The poem ends with the convergence of two characteristically open forms—the question and the creative act—but here neither comprises an opening. As a person, God, Mary, and Lucifer face each other asking “why did you make me,” the terrible cocreation constructs an enclosure that, like the walls of a cave, condemns the language to echo. Still, even the architecture of hopelessness makes a kind of room; and sometimes it’s not a way out we need most, but a holding space—a place for things to last. In an essay in tribute to Brodak, who died last March, her husband, Blake Butler, writes: “In the end, only poetry formed a place where she could see herself, find any reason; through poetry, its imagination, she survives.” I am grateful for these little rooms where I can, for a time, meet this poet, and dwell with the resounding why in what she has left to us.

– Claire Schwartz

Listen to Blake Butler read Molly Brodak’s “Mary.”

Mary

A little crime pinpricks him and grows. Maybe
a bodiless fear was the awl, and he closed his eyes and let it.
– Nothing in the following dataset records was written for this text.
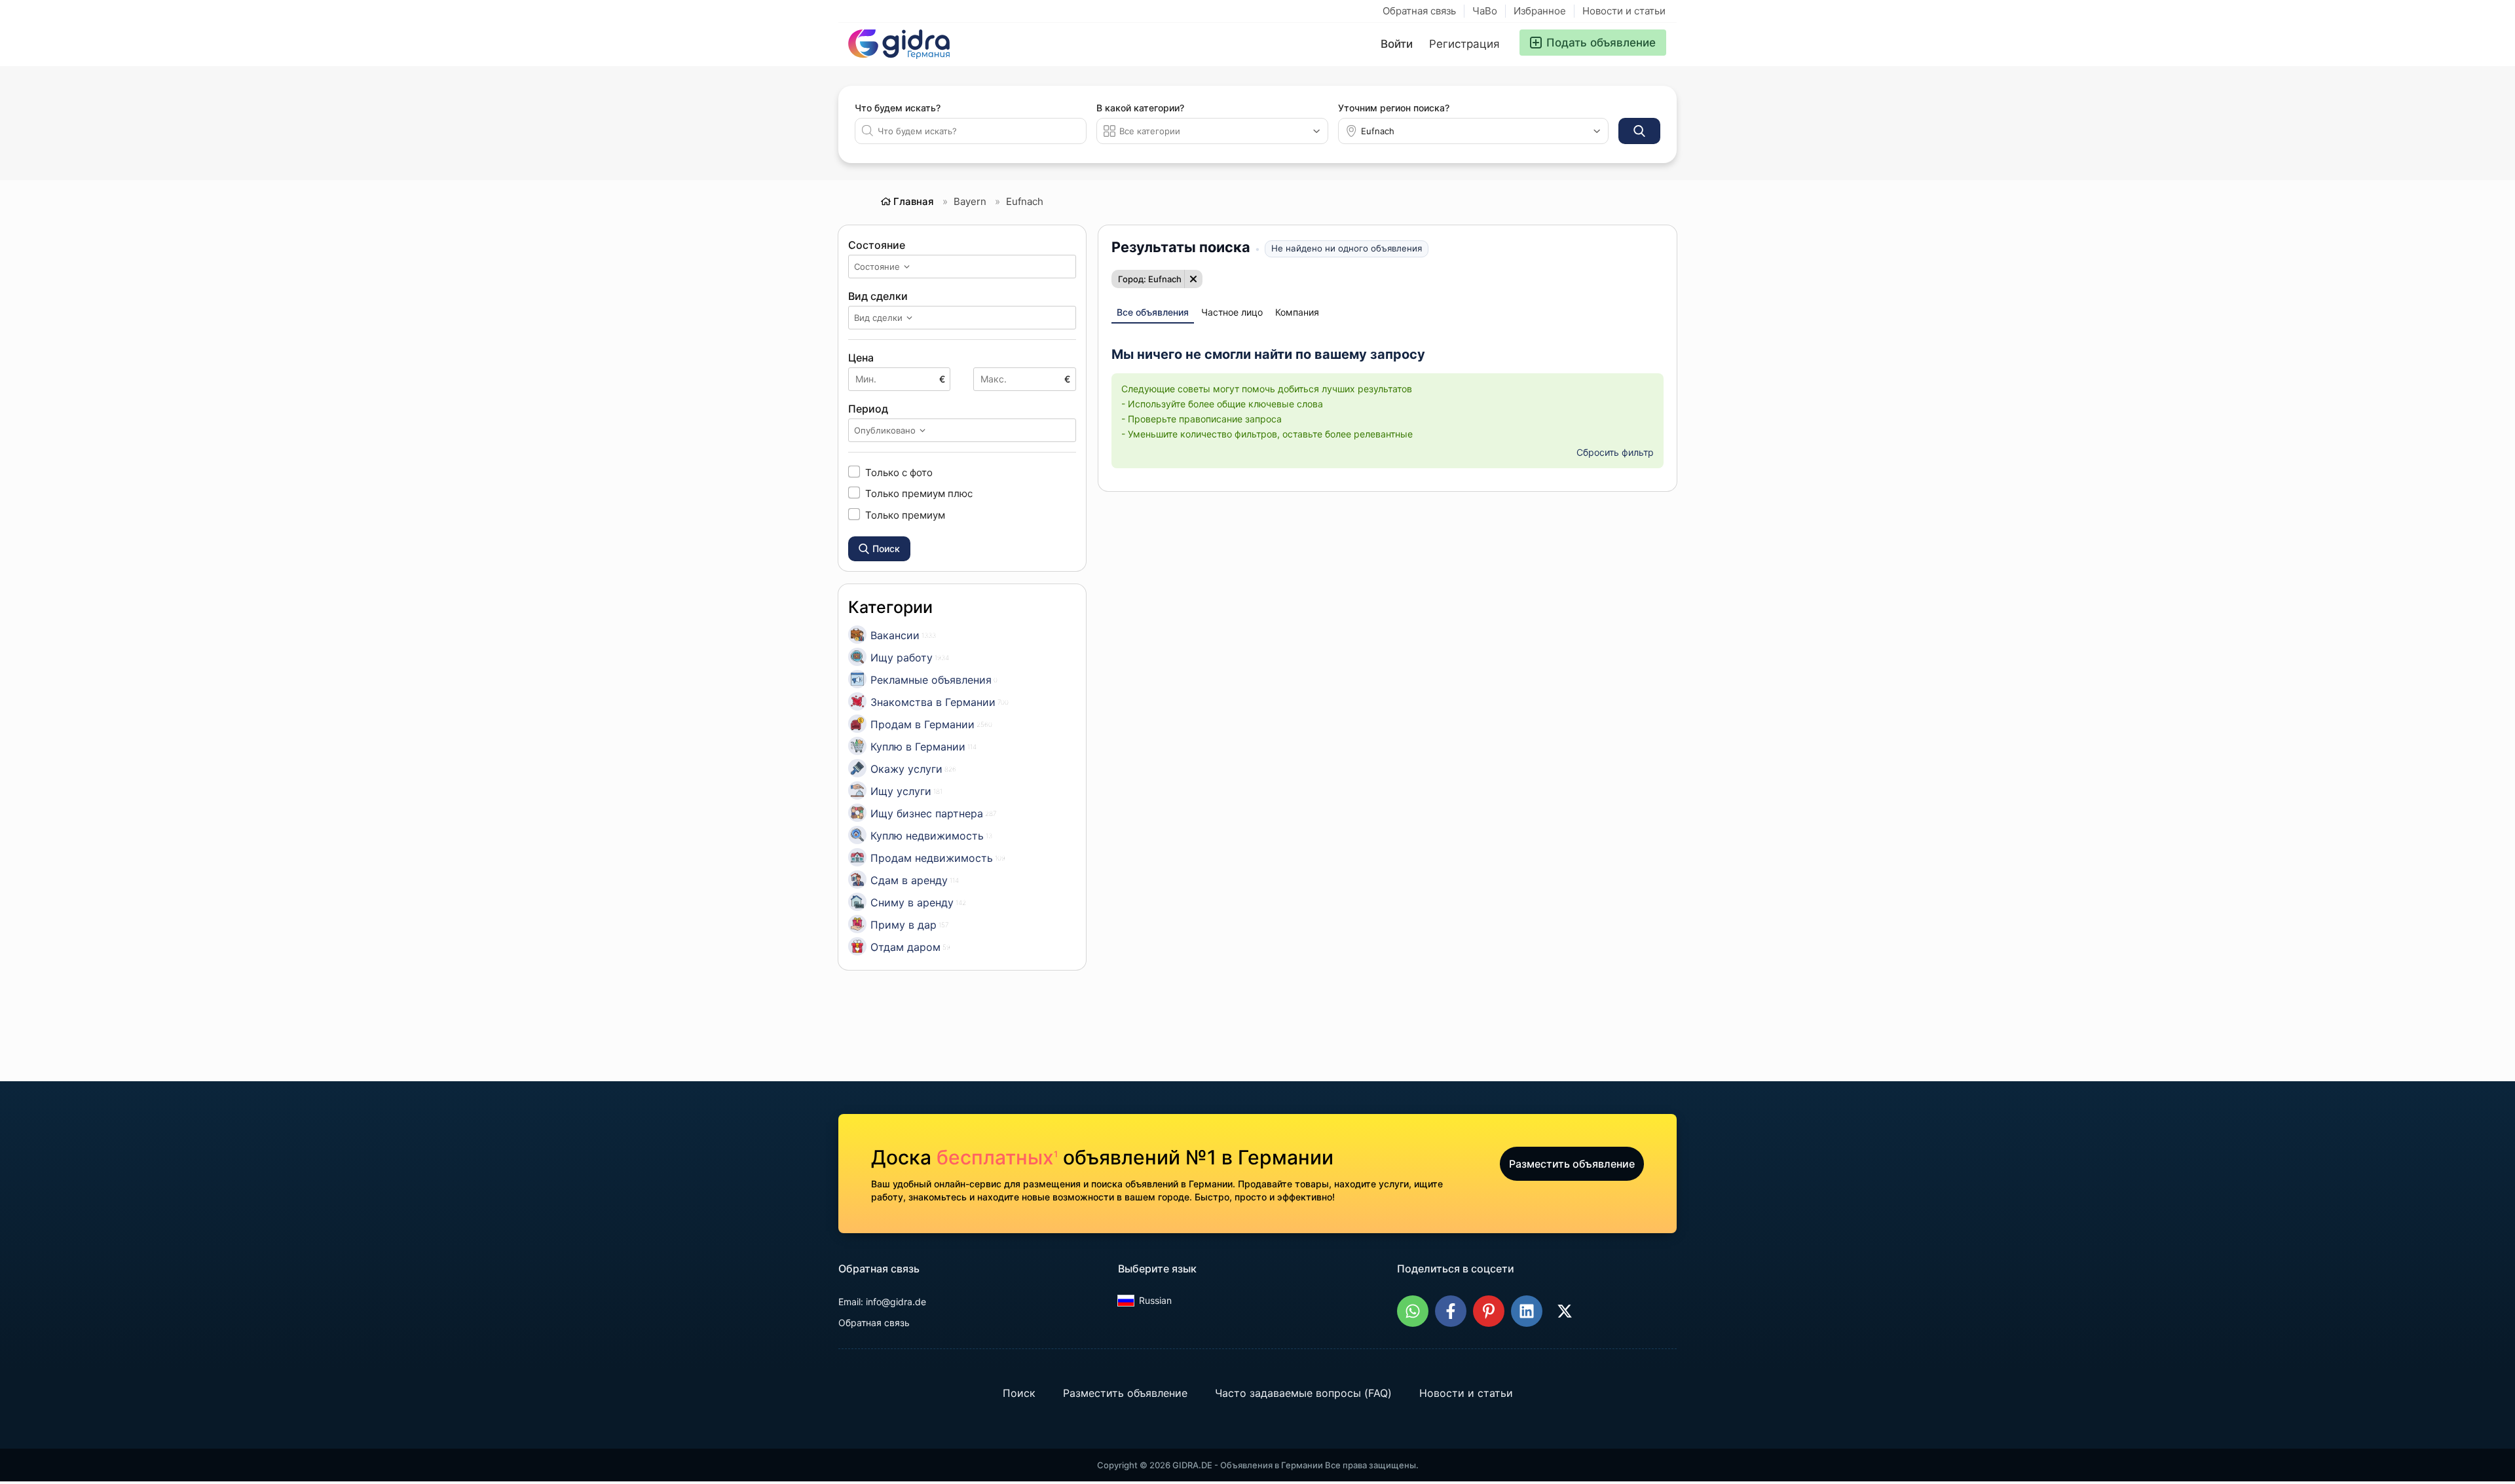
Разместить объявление (1572, 1163)
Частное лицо (1232, 312)
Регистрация (1464, 43)
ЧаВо (1484, 11)
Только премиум (905, 515)
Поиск (1019, 1393)
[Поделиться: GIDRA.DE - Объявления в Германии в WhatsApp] (1412, 1311)
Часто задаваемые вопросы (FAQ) (1303, 1393)
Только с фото (899, 472)
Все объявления (1153, 312)
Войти (1397, 43)
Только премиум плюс (919, 493)
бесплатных (997, 1157)
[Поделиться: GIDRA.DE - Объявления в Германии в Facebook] (1450, 1311)
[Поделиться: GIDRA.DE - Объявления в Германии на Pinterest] (1488, 1311)
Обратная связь (1419, 11)
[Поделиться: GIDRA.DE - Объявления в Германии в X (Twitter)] (1564, 1311)
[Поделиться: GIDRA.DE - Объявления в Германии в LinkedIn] (1526, 1311)
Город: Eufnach (1150, 279)
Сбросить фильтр (1615, 452)
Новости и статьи (1624, 11)
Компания (1297, 312)
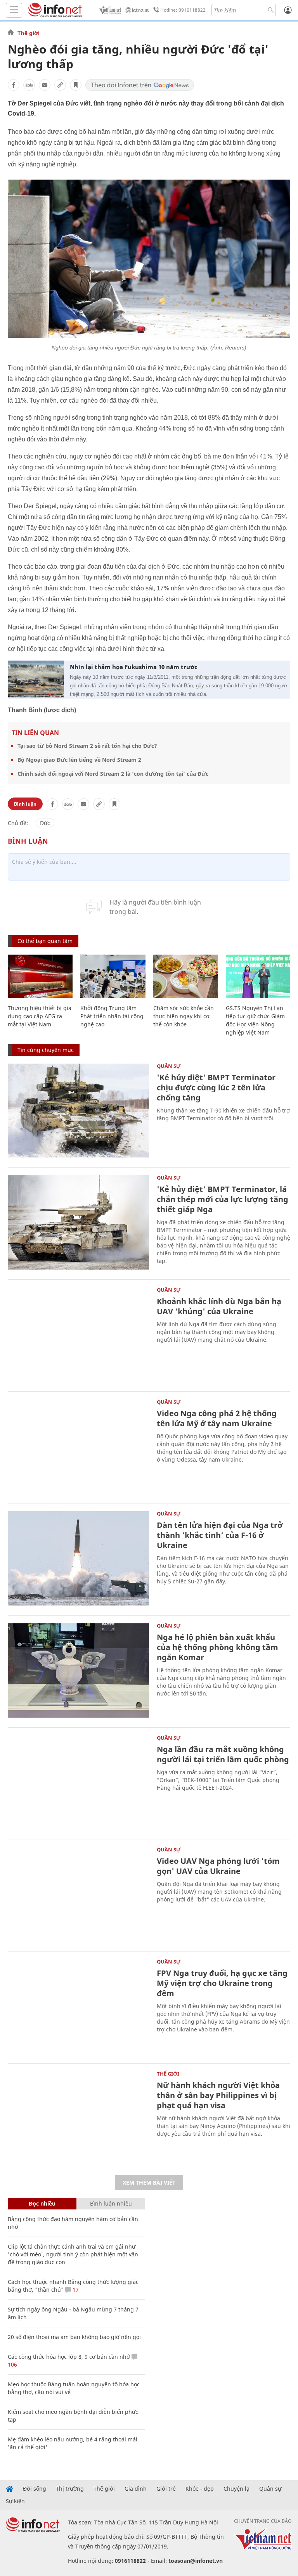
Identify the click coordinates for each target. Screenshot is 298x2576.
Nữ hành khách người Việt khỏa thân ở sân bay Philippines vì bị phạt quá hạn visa (218, 2095)
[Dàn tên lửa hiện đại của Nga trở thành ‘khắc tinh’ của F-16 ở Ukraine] (78, 1558)
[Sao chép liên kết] (60, 85)
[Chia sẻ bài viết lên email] (44, 85)
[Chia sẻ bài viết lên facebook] (13, 85)
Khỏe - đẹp (199, 2488)
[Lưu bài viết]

Between the silver candlestick and her sweet cold hair
is estrangement, estrangement; from fog

he turns the corner of a veiny marble vestibule, sharp black
concept, & is pulled by white-lit nerves, metal flux of money,

and he cuts through a kind of caring to her skull.
Why. He could not help himself.

And he pushes his fingers in & eats her softness. He wants out of himself
and in eating he is reversed, a circle: arm down throat

and the acid there creeps in tides. And he uneats her.
Farm, church, wet meat, songs. They just do not love you back.
They just do not.

Then a past thing does not stay in the past

and it is mistaken for something special.
Civilization is made in little minutes,
in the dark. Some gets

shook out. Hunts wobbly causes. Lucifer only asked God why did you make me
and God only asked Mary why did you make me

and a person only asked God, Mary, and Lucifer why did you make me
and all of them only asked a person why did you make me
and why did
and why why

Molly Brodak (March 29, 1980 – March 8, 2020) was an American poet, writer, and baker. She was the author of the poetry collections A Little Middle of the Night (University of Iowa Press, 2010) and The Cipher (Pleiades, 2019), and the memoir Bandit (Grove Press, 2016).